As tragic as this story is, there is good that has come from it. I have had the amazing opportunity to be in the hospital w/parents as their 10 day old baby lay dying and be a silent source of comfort for them. I never want to get tired of sharing our story with others. In the 3 years since losing the baby, we have been blessed with Jon Luke!
Even when things are grim and the light of day is nowhere to be found, God is still on the throne. Embrace Him today and allow Him to comfort you!

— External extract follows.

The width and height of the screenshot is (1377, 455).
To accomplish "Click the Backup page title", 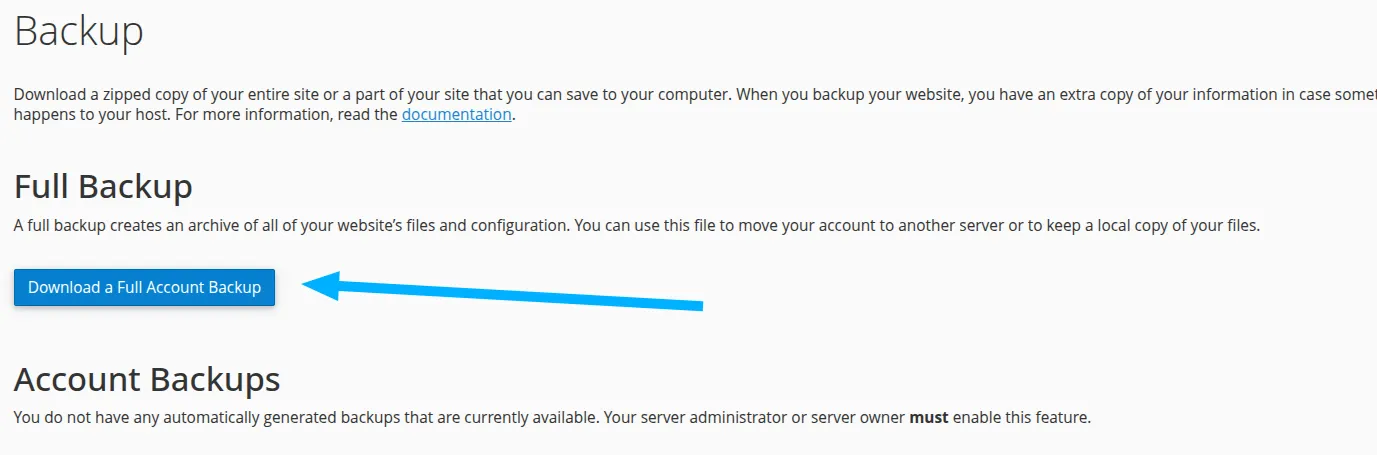I will coord(79,32).
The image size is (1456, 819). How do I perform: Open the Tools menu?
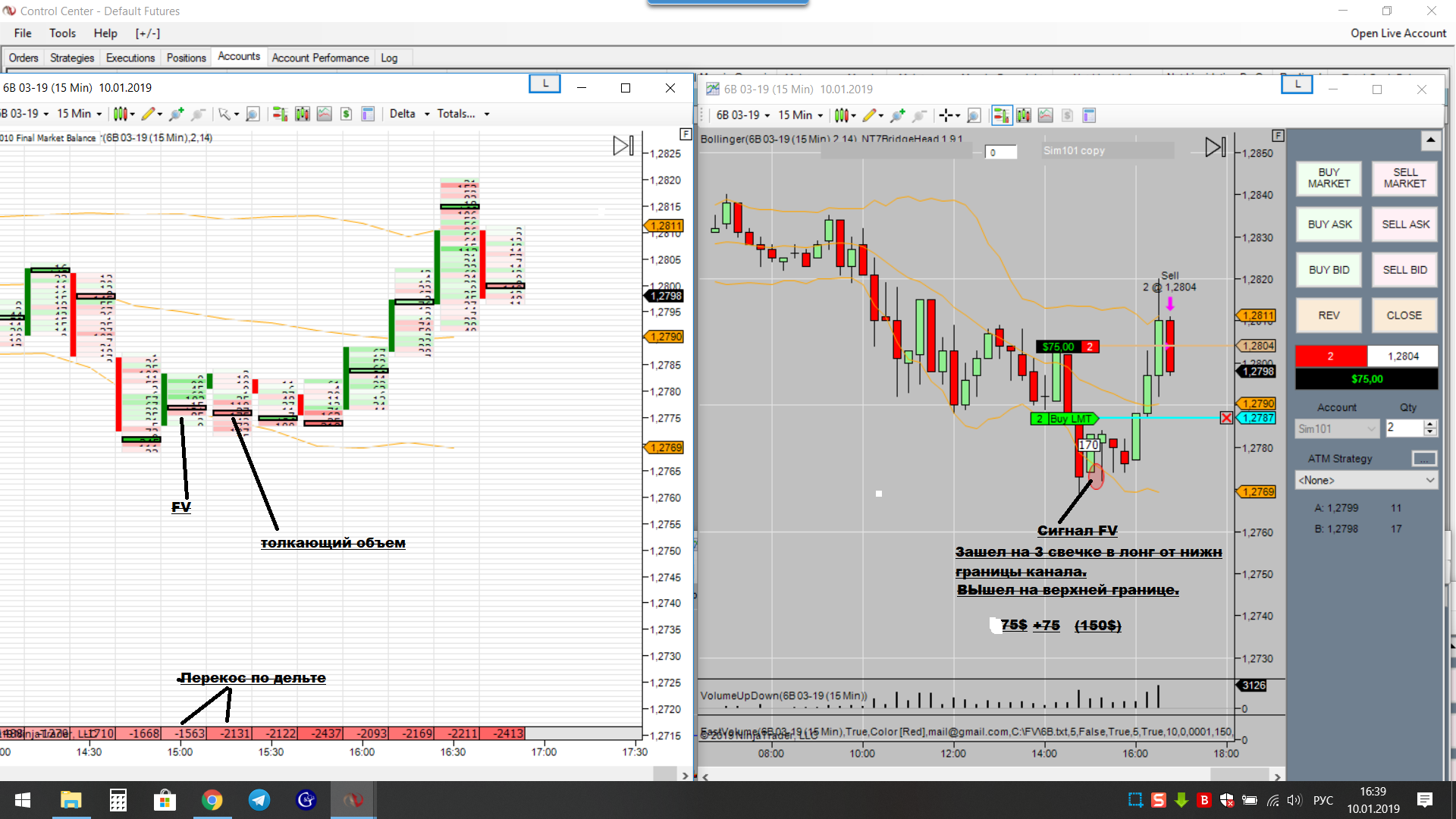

Hay Jen, I remember three years ago this morning. Instead of calling the ER and telling my friend what I needed to tell her, God had me walk thru the door. I never saw my friend. As I was walking thru, there was the real reason that God sent me to the ER. YOU were being brought back from X ray, the look on your face stopped this old ICU nurse in her tracks, I don’t get scared very often. I remember essentially watching you “shut down” in front of my eyes. I was there when you blood pressure dropped and you started seizing. I had you standing you your head and had iv fluids going wide open trying to get a blood pressure. I was so thankful the God sent Dr Nickel-Waller and she recognized your problem and was willing to act with speed and accuracy. I watched the love in your eyes for Chad and his love for you as you both struggled to stay strong for each other. I remember a private joke about Superman. I watched your family as they arrived and saw the love for each other and the concern for you, I saw them leaning on the Lord in a time of great stress
I love seeing the love stories that you and Chad “write to each other on line” especially as I saw your struggles after losing your baby and almost losing your life. You and Chad are a testimony to riding out the hard times because the best is yet to come. You are both very special to me. Thank you for allowing me to care so much for you.